(Items listed in a dataset)
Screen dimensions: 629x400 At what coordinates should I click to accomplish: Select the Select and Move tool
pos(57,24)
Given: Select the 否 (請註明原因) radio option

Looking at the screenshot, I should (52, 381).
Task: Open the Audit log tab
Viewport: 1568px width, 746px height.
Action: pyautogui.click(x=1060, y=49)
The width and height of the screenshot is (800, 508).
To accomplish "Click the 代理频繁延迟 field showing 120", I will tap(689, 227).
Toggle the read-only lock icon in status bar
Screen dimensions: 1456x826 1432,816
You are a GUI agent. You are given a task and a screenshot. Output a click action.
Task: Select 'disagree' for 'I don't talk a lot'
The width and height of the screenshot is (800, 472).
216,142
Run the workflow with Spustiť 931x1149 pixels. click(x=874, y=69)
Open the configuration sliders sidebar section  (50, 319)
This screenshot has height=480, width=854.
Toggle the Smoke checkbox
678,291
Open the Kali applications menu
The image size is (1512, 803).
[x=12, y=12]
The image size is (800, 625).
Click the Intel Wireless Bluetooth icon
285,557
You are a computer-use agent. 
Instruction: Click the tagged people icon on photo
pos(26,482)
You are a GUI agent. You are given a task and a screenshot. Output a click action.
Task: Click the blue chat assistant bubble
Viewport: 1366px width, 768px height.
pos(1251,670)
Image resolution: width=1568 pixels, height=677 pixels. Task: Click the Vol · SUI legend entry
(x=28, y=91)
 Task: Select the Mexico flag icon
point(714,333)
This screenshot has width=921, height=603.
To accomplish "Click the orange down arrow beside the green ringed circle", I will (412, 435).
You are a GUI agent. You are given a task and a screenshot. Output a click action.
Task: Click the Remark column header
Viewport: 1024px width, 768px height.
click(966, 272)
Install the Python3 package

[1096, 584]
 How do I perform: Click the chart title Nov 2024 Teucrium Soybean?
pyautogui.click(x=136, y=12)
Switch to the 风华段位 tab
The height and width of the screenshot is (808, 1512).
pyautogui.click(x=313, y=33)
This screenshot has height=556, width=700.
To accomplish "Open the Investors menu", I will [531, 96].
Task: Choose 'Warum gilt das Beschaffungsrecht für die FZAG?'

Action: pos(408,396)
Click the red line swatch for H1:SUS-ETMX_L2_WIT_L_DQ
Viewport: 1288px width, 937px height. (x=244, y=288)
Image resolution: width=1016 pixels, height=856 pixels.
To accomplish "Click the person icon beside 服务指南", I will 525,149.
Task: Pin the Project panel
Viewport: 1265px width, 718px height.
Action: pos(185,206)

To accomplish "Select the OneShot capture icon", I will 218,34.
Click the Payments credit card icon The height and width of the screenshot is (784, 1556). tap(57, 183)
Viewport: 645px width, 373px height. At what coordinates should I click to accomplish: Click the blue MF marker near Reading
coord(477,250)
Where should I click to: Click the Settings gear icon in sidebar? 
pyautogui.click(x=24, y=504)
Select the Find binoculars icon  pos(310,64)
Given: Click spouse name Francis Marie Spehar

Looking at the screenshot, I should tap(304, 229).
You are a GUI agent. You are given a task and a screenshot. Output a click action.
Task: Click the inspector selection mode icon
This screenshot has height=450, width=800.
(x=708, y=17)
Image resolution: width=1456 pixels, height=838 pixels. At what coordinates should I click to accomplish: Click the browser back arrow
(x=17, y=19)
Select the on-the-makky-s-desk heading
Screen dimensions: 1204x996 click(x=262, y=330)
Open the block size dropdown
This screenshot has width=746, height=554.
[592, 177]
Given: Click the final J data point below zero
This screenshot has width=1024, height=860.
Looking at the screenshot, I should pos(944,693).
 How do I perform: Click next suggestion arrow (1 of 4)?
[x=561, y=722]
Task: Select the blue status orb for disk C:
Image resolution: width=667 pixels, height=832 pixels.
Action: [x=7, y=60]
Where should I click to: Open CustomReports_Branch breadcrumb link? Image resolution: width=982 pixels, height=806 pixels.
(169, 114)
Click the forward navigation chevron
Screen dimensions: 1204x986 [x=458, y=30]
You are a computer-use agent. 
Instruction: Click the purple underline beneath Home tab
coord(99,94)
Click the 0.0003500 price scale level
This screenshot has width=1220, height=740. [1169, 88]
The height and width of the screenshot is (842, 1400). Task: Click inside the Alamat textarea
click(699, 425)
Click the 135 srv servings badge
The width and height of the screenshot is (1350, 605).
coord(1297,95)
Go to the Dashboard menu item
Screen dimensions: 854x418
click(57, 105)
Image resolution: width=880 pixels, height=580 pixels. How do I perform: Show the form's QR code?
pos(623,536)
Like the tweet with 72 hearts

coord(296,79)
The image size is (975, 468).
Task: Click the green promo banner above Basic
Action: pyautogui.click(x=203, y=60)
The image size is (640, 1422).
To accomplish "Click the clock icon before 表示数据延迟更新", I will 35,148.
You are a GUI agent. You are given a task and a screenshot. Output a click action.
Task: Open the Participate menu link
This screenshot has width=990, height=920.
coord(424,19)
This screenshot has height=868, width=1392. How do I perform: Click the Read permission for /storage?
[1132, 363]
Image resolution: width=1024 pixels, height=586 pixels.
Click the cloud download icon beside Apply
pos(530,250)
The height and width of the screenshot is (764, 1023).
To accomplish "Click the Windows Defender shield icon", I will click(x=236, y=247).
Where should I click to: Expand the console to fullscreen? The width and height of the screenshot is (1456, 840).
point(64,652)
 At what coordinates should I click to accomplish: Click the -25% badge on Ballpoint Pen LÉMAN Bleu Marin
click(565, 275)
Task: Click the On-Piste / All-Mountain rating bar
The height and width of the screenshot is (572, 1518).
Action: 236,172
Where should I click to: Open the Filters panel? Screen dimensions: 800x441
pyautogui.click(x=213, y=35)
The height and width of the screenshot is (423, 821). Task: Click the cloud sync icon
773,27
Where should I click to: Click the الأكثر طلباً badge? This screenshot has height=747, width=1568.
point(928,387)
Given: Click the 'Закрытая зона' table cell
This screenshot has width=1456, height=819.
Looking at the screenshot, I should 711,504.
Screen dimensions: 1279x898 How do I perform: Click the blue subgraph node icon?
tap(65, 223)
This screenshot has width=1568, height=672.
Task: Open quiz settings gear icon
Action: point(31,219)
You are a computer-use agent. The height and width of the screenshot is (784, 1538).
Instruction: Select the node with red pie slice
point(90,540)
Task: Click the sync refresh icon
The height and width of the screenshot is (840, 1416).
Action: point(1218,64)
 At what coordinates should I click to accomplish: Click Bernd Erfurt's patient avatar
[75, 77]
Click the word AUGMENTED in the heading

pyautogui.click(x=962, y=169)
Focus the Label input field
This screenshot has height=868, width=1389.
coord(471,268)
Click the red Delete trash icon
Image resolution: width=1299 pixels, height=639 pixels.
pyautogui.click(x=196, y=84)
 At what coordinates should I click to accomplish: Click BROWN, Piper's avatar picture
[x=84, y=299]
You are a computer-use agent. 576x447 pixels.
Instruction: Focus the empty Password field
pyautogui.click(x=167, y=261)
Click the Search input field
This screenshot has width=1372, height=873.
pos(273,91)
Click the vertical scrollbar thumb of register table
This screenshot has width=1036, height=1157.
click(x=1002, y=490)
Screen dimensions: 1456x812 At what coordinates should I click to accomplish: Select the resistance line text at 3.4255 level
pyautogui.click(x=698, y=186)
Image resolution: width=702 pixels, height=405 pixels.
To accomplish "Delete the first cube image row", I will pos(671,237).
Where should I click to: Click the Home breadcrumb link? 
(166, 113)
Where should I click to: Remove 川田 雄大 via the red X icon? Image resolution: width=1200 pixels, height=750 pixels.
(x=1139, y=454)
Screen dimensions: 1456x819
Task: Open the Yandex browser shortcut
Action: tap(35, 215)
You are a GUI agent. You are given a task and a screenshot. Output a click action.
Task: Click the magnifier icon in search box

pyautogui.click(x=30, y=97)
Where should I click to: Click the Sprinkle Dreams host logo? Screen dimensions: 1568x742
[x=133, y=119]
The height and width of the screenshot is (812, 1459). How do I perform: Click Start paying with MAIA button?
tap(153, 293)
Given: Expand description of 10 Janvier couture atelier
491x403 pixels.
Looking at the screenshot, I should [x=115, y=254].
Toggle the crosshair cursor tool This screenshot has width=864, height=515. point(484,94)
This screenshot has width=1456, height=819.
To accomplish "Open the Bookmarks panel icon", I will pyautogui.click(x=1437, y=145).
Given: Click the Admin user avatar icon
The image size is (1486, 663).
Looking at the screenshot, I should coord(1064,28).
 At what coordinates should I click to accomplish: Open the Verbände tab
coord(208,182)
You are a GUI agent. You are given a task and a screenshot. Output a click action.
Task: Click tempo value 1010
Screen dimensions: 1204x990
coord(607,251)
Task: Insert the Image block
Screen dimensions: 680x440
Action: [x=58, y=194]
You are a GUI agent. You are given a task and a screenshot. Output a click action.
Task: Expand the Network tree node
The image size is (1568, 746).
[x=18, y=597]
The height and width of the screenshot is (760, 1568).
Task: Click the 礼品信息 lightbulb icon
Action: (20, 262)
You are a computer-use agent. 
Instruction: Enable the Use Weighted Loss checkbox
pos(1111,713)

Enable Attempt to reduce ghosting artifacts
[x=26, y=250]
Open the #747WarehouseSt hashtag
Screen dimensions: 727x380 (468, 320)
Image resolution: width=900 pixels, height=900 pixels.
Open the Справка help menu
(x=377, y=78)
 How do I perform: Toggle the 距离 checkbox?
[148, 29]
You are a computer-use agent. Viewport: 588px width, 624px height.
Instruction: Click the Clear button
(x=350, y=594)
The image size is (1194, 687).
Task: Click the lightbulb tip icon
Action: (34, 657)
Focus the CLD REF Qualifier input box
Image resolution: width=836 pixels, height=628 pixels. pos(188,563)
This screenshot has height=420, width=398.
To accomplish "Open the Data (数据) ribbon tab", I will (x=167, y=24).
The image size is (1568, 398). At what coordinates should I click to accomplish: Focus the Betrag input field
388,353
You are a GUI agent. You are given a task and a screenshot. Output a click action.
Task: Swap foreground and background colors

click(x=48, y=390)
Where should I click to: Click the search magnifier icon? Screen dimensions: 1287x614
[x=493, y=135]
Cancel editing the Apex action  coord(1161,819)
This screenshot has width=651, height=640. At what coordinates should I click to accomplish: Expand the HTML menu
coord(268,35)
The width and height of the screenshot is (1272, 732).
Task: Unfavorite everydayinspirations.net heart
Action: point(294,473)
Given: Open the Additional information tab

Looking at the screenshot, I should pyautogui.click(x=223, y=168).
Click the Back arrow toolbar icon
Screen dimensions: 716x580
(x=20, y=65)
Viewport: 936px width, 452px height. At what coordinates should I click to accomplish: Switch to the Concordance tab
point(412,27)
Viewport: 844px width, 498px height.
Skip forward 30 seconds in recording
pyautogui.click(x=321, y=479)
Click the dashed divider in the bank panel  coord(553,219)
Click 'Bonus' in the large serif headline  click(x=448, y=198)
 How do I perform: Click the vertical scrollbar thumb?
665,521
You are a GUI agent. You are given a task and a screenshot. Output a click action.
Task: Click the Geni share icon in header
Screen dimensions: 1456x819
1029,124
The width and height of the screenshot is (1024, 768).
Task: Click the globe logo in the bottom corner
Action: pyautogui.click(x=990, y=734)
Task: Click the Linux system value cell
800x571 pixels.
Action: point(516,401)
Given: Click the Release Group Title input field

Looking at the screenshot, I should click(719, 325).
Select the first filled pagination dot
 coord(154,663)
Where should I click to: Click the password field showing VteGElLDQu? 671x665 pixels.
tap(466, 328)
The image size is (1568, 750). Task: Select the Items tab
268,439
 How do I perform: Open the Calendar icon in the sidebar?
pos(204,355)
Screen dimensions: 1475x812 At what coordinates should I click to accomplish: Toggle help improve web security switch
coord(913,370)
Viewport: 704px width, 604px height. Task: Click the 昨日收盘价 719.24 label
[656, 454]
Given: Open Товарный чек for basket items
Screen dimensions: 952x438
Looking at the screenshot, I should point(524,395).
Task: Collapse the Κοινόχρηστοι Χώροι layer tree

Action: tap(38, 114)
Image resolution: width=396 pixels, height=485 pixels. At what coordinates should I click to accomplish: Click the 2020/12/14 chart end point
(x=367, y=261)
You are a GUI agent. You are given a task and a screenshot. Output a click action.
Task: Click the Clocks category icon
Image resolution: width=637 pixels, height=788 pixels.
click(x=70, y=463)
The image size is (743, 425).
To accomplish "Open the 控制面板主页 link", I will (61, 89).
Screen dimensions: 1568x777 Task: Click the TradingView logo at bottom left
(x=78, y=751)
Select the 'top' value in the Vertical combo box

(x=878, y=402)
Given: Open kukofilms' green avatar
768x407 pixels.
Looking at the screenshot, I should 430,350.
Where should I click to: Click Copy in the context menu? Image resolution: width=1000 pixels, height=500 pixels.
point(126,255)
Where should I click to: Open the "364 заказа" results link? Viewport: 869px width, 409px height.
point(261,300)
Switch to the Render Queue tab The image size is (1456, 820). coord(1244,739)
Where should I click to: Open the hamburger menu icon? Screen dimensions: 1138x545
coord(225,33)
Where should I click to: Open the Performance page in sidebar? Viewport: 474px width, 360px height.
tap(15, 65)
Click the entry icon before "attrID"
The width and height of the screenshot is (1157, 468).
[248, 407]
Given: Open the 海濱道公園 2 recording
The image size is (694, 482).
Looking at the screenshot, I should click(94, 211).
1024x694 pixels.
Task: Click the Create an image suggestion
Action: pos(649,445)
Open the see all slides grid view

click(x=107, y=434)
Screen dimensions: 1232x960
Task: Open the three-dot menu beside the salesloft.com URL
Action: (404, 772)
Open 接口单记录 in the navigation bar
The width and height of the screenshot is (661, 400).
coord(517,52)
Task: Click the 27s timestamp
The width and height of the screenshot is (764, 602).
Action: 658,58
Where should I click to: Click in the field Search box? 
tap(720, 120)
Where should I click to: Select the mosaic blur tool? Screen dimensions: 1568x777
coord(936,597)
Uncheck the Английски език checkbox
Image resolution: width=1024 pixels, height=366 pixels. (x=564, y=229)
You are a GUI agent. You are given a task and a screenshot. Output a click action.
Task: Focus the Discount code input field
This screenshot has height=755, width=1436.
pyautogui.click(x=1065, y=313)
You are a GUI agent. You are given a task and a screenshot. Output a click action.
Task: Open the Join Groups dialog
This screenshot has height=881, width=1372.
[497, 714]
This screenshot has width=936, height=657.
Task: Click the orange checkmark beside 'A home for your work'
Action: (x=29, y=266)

YOUR GOAL: Reproduce the lines of the listing verbatim, beginning with the line containing "At what coordinates should I click to accomplish: Click the -25%" and ending with the line containing "Action: point(31,219)", both included.

ANSWER:
 At what coordinates should I click to accomplish: Click the -25% badge on Ballpoint Pen LÉMAN Bleu Marin
click(565, 275)
Task: Click the On-Piste / All-Mountain rating bar
The height and width of the screenshot is (572, 1518).
Action: 236,172
Where should I click to: Open the Filters panel? Screen dimensions: 800x441
pyautogui.click(x=213, y=35)
The height and width of the screenshot is (423, 821). Task: Click the cloud sync icon
773,27
Where should I click to: Click the الأكثر طلباً badge? This screenshot has height=747, width=1568.
point(928,387)
Given: Click the 'Закрытая зона' table cell
This screenshot has width=1456, height=819.
Looking at the screenshot, I should 711,504.
Screen dimensions: 1279x898 How do I perform: Click the blue subgraph node icon?
tap(65, 223)
This screenshot has width=1568, height=672.
Task: Open quiz settings gear icon
Action: point(31,219)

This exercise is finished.